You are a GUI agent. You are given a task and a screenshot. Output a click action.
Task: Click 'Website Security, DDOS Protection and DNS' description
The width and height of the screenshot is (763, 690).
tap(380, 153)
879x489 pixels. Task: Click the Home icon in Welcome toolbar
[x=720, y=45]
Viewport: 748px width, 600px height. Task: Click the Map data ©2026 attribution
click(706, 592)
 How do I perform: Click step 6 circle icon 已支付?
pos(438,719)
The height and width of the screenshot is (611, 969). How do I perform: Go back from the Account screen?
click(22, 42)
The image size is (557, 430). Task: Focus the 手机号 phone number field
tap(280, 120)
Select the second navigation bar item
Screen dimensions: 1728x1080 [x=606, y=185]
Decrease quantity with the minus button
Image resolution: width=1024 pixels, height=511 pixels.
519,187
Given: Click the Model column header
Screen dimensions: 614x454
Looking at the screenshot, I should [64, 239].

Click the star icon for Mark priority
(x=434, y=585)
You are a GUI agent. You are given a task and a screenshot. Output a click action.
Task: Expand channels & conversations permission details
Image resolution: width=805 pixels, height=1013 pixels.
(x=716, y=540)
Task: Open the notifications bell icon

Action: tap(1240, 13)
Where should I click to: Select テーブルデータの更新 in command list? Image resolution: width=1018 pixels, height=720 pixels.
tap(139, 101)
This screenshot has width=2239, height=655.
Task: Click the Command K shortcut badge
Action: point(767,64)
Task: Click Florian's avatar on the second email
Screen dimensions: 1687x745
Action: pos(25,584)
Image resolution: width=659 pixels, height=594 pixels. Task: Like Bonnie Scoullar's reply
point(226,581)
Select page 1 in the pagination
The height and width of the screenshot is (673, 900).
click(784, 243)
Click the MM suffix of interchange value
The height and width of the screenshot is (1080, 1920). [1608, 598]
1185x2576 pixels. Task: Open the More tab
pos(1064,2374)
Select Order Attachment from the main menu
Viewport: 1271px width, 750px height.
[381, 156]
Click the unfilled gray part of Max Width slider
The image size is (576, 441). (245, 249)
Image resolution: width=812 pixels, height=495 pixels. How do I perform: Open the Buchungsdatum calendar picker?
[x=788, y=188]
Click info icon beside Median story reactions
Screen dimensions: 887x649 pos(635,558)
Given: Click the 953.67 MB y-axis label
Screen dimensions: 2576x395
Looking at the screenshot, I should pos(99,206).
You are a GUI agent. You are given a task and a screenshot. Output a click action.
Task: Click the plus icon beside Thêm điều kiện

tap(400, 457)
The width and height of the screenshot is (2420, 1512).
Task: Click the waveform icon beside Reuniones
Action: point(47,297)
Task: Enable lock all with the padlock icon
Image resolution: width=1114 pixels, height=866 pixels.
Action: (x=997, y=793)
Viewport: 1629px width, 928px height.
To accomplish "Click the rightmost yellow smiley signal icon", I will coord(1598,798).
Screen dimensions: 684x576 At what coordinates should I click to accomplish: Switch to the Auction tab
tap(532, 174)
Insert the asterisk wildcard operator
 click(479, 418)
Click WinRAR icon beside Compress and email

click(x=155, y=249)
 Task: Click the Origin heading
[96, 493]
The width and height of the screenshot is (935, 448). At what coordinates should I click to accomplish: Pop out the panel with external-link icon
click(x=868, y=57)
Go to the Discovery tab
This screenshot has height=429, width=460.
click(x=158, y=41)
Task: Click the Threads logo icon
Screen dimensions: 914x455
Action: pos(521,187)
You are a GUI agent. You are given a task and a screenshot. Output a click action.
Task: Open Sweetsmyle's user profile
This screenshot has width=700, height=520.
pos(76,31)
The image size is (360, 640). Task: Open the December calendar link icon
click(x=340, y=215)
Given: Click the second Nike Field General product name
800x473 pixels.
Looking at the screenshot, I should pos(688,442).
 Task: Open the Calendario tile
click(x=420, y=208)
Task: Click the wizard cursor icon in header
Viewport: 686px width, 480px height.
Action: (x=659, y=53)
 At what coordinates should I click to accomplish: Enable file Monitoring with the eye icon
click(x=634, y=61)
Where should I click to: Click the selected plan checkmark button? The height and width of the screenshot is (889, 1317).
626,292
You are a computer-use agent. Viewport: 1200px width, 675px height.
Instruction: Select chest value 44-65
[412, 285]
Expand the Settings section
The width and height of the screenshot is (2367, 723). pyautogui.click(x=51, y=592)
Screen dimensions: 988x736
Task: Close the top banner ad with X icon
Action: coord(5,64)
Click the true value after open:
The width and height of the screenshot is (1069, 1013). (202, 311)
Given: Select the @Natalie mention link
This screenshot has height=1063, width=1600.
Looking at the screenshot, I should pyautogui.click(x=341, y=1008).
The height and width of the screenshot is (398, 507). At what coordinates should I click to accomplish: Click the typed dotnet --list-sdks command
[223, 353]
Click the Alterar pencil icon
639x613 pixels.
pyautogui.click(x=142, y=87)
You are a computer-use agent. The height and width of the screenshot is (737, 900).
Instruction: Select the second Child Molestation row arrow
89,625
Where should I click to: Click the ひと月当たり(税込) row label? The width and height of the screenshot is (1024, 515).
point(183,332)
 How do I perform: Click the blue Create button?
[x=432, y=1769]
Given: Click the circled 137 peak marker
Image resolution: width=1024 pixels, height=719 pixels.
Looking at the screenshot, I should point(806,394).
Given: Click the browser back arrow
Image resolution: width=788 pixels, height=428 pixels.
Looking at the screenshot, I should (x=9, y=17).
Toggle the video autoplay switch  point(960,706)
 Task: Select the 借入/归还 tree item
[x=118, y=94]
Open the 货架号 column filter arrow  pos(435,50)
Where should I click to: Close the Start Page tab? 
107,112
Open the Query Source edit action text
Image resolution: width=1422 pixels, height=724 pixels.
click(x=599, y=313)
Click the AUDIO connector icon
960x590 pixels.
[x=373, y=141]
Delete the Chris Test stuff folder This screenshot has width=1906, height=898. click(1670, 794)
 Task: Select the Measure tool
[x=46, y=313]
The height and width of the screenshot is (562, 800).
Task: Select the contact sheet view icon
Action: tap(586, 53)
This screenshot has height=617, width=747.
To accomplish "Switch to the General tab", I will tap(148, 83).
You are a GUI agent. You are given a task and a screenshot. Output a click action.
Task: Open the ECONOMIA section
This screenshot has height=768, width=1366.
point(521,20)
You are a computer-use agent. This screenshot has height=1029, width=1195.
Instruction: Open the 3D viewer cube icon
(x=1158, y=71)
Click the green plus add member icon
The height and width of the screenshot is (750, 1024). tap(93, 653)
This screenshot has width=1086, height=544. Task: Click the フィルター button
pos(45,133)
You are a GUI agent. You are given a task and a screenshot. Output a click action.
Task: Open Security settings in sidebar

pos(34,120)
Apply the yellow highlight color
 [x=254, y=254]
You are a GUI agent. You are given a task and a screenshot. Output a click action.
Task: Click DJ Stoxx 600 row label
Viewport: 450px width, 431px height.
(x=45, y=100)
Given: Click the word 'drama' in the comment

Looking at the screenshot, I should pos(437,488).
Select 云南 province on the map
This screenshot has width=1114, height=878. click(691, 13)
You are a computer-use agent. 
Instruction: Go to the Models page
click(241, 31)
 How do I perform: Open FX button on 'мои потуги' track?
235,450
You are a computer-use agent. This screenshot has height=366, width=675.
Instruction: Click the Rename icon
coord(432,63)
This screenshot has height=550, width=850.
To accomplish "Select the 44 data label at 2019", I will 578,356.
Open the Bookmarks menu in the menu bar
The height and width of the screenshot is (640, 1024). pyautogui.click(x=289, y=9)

★ ★ ★ ★

• Task description: Send back all of the material exactly as given.

• Written answer:
You are a GUI agent. You are given a task and a screenshot. Output a click action.
Task: Click 'Website Security, DDOS Protection and DNS' description
The width and height of the screenshot is (763, 690).
tap(380, 153)
879x489 pixels. Task: Click the Home icon in Welcome toolbar
[x=720, y=45]
Viewport: 748px width, 600px height. Task: Click the Map data ©2026 attribution
click(706, 592)
 How do I perform: Click step 6 circle icon 已支付?
pos(438,719)
The height and width of the screenshot is (611, 969). How do I perform: Go back from the Account screen?
click(22, 42)
The image size is (557, 430). Task: Focus the 手机号 phone number field
tap(280, 120)
Select the second navigation bar item
Screen dimensions: 1728x1080 [x=606, y=185]
Decrease quantity with the minus button
Image resolution: width=1024 pixels, height=511 pixels.
519,187
Given: Click the Model column header
Screen dimensions: 614x454
Looking at the screenshot, I should [64, 239].

Click the star icon for Mark priority
(x=434, y=585)
You are a GUI agent. You are given a task and a screenshot. Output a click action.
Task: Expand channels & conversations permission details
Image resolution: width=805 pixels, height=1013 pixels.
(x=716, y=540)
Task: Open the notifications bell icon

Action: tap(1240, 13)
Where should I click to: Select テーブルデータの更新 in command list? Image resolution: width=1018 pixels, height=720 pixels.
tap(139, 101)
This screenshot has width=2239, height=655.
Task: Click the Command K shortcut badge
Action: point(767,64)
Task: Click Florian's avatar on the second email
Screen dimensions: 1687x745
Action: pos(25,584)
Image resolution: width=659 pixels, height=594 pixels. Task: Like Bonnie Scoullar's reply
point(226,581)
Select page 1 in the pagination
The height and width of the screenshot is (673, 900).
click(784, 243)
Click the MM suffix of interchange value
The height and width of the screenshot is (1080, 1920). [1608, 598]
1185x2576 pixels. Task: Open the More tab
pos(1064,2374)
Select Order Attachment from the main menu
Viewport: 1271px width, 750px height.
[381, 156]
Click the unfilled gray part of Max Width slider
The image size is (576, 441). (245, 249)
Image resolution: width=812 pixels, height=495 pixels. How do I perform: Open the Buchungsdatum calendar picker?
[x=788, y=188]
Click info icon beside Median story reactions
Screen dimensions: 887x649 pos(635,558)
Given: Click the 953.67 MB y-axis label
Screen dimensions: 2576x395
Looking at the screenshot, I should pos(99,206).
You are a GUI agent. You are given a task and a screenshot. Output a click action.
Task: Click the plus icon beside Thêm điều kiện

tap(400, 457)
The width and height of the screenshot is (2420, 1512).
Task: Click the waveform icon beside Reuniones
Action: point(47,297)
Task: Enable lock all with the padlock icon
Image resolution: width=1114 pixels, height=866 pixels.
Action: (x=997, y=793)
Viewport: 1629px width, 928px height.
To accomplish "Click the rightmost yellow smiley signal icon", I will coord(1598,798).
Screen dimensions: 684x576 At what coordinates should I click to accomplish: Switch to the Auction tab
tap(532, 174)
Insert the asterisk wildcard operator
 click(479, 418)
Click WinRAR icon beside Compress and email

click(x=155, y=249)
 Task: Click the Origin heading
[96, 493]
The width and height of the screenshot is (935, 448). At what coordinates should I click to accomplish: Pop out the panel with external-link icon
click(x=868, y=57)
Go to the Discovery tab
This screenshot has height=429, width=460.
click(x=158, y=41)
Task: Click the Threads logo icon
Screen dimensions: 914x455
Action: pos(521,187)
You are a GUI agent. You are given a task and a screenshot. Output a click action.
Task: Open Sweetsmyle's user profile
This screenshot has width=700, height=520.
pos(76,31)
The image size is (360, 640). Task: Open the December calendar link icon
click(x=340, y=215)
Given: Click the second Nike Field General product name
800x473 pixels.
Looking at the screenshot, I should pos(688,442).
 Task: Open the Calendario tile
click(x=420, y=208)
Task: Click the wizard cursor icon in header
Viewport: 686px width, 480px height.
Action: (x=659, y=53)
 At what coordinates should I click to accomplish: Enable file Monitoring with the eye icon
click(x=634, y=61)
Where should I click to: Click the selected plan checkmark button? The height and width of the screenshot is (889, 1317).
626,292
You are a computer-use agent. Viewport: 1200px width, 675px height.
Instruction: Select chest value 44-65
[412, 285]
Expand the Settings section
The width and height of the screenshot is (2367, 723). pyautogui.click(x=51, y=592)
Screen dimensions: 988x736
Task: Close the top banner ad with X icon
Action: coord(5,64)
Click the true value after open:
The width and height of the screenshot is (1069, 1013). (202, 311)
Given: Select the @Natalie mention link
This screenshot has height=1063, width=1600.
Looking at the screenshot, I should pyautogui.click(x=341, y=1008).
The height and width of the screenshot is (398, 507). At what coordinates should I click to accomplish: Click the typed dotnet --list-sdks command
[223, 353]
Click the Alterar pencil icon
639x613 pixels.
pyautogui.click(x=142, y=87)
You are a computer-use agent. The height and width of the screenshot is (737, 900).
Instruction: Select the second Child Molestation row arrow
89,625
Where should I click to: Click the ひと月当たり(税込) row label? The width and height of the screenshot is (1024, 515).
point(183,332)
 How do I perform: Click the blue Create button?
[x=432, y=1769]
Given: Click the circled 137 peak marker
Image resolution: width=1024 pixels, height=719 pixels.
Looking at the screenshot, I should point(806,394).
Given: Click the browser back arrow
Image resolution: width=788 pixels, height=428 pixels.
Looking at the screenshot, I should (x=9, y=17).
Toggle the video autoplay switch  point(960,706)
 Task: Select the 借入/归还 tree item
[x=118, y=94]
Open the 货架号 column filter arrow  pos(435,50)
Where should I click to: Close the Start Page tab? 
107,112
Open the Query Source edit action text
Image resolution: width=1422 pixels, height=724 pixels.
click(x=599, y=313)
Click the AUDIO connector icon
960x590 pixels.
[x=373, y=141]
Delete the Chris Test stuff folder This screenshot has width=1906, height=898. click(1670, 794)
 Task: Select the Measure tool
[x=46, y=313]
The height and width of the screenshot is (562, 800).
Task: Select the contact sheet view icon
Action: tap(586, 53)
This screenshot has height=617, width=747.
To accomplish "Switch to the General tab", I will tap(148, 83).
You are a GUI agent. You are given a task and a screenshot. Output a click action.
Task: Open the ECONOMIA section
This screenshot has height=768, width=1366.
point(521,20)
You are a computer-use agent. This screenshot has height=1029, width=1195.
Instruction: Open the 3D viewer cube icon
(x=1158, y=71)
Click the green plus add member icon
The height and width of the screenshot is (750, 1024). tap(93, 653)
This screenshot has width=1086, height=544. Task: Click the フィルター button
pos(45,133)
You are a GUI agent. You are given a task and a screenshot. Output a click action.
Task: Open Security settings in sidebar

pos(34,120)
Apply the yellow highlight color
 [x=254, y=254]
You are a GUI agent. You are given a task and a screenshot. Output a click action.
Task: Click DJ Stoxx 600 row label
Viewport: 450px width, 431px height.
(x=45, y=100)
Given: Click the word 'drama' in the comment

Looking at the screenshot, I should pos(437,488).
Select 云南 province on the map
This screenshot has width=1114, height=878. click(691, 13)
You are a computer-use agent. 
Instruction: Go to the Models page
click(241, 31)
 How do I perform: Open FX button on 'мои потуги' track?
235,450
You are a computer-use agent. This screenshot has height=366, width=675.
Instruction: Click the Rename icon
coord(432,63)
This screenshot has height=550, width=850.
To accomplish "Select the 44 data label at 2019", I will 578,356.
Open the Bookmarks menu in the menu bar
The height and width of the screenshot is (640, 1024). pyautogui.click(x=289, y=9)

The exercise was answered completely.